Por otro lado, este aislamiento me permitió un preámbulo bastante amable de mis treinta años. De haber tenido la elección, de ninguna manera hubiese escogido pasar mis veintinueve prácticamente enclaustrada, pero descubrí que tampoco fue la peor forma de darle inicio a un nuevo año. Casi todo de lo que se lee y se sabe sobre el llegar a los treinta es que el cuerpo, ignorando por completo que el cerebro se siente diez años más joven, decide cambiar de nuevo. Quienes nunca tuvieron acné de repente encuentran que esto es algo sobre lo que se deben preocupar, las vértebras se echan a la pena si hace un poco de humedad; los dientes, la piel, los huesos, el pelo, un día despiertan y deciden ser otros sin avisarnos. Sospecho que en un universo paralelo sin pandemia el estar ocupada con la vida diaria me habría distraído de estos cambios.

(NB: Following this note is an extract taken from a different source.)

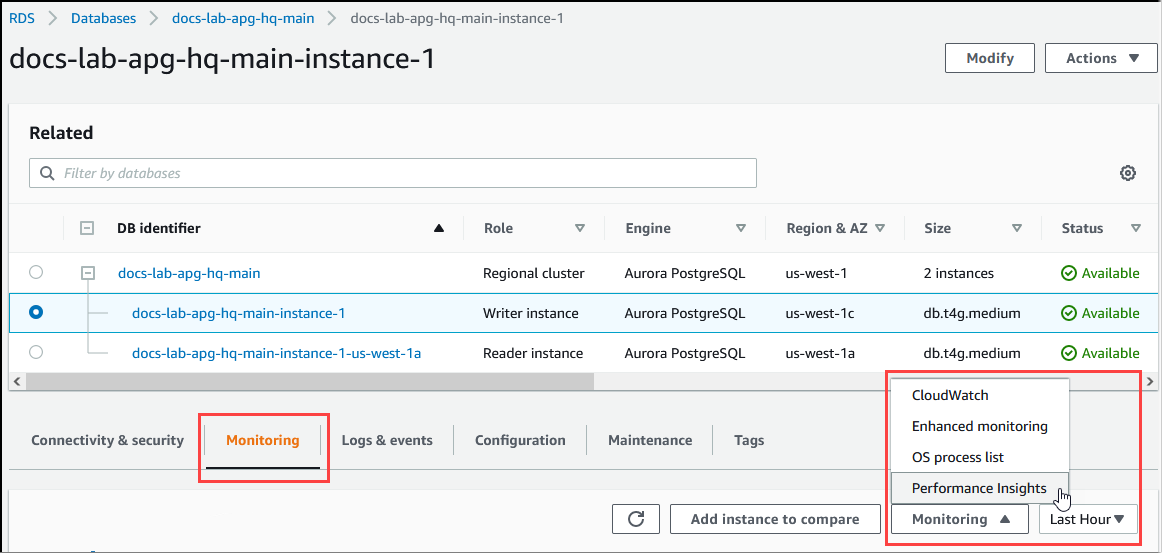Collapse the docs-lab-apg-hq-main cluster tree
Screen dimensions: 1163x554
tap(87, 272)
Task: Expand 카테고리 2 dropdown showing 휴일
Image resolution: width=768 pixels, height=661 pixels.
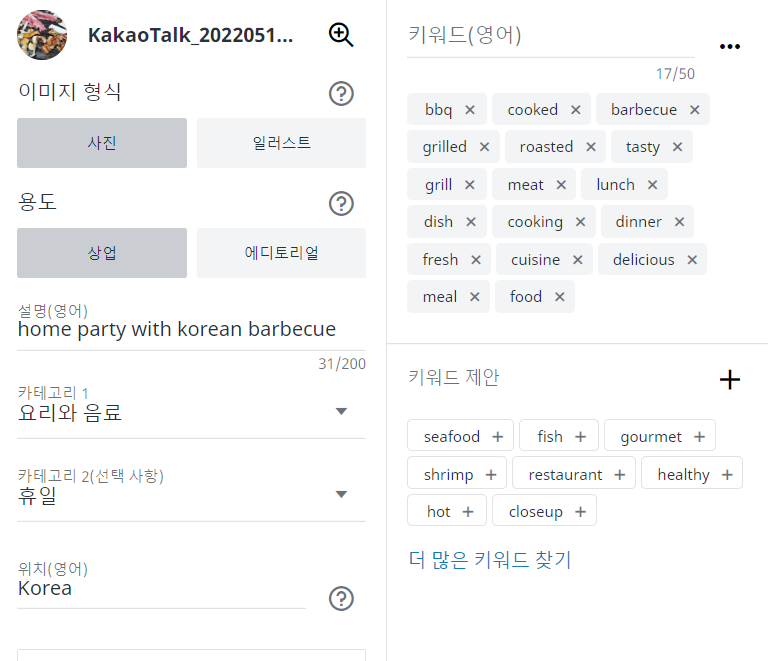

Hubiesen aparecido una mañana particularmente triste para empeorar las cosas y recordarme que, sobre el papel, ya no soy “joven”, pero esta existencia pausada de la pandemia me permitió ver los diminutos pasos del tiempo. ¿Qué más tenía para hacer sino estar pendiente de mí misma? Como todas las personas que nos tomamos el clásico de Jennifer Garner 13 going on 30 como una promesa sigo convencida de que cumplir treinta es, posiblemente, una aventura, solo que comenzó más despacio.
Al fin y al cabo, teniendo en cuenta y considerando que el mundo entero se ha armado y desarmado en infinidad de maneras en los últimos años, dejando dolor y ausencias y cambios y miedos y nuevas posibilidades como consecuencia, el hecho de que ya no pueda escuchar reguetón porque me hace añorar otros tiempos más sociales es bastante irrelevante.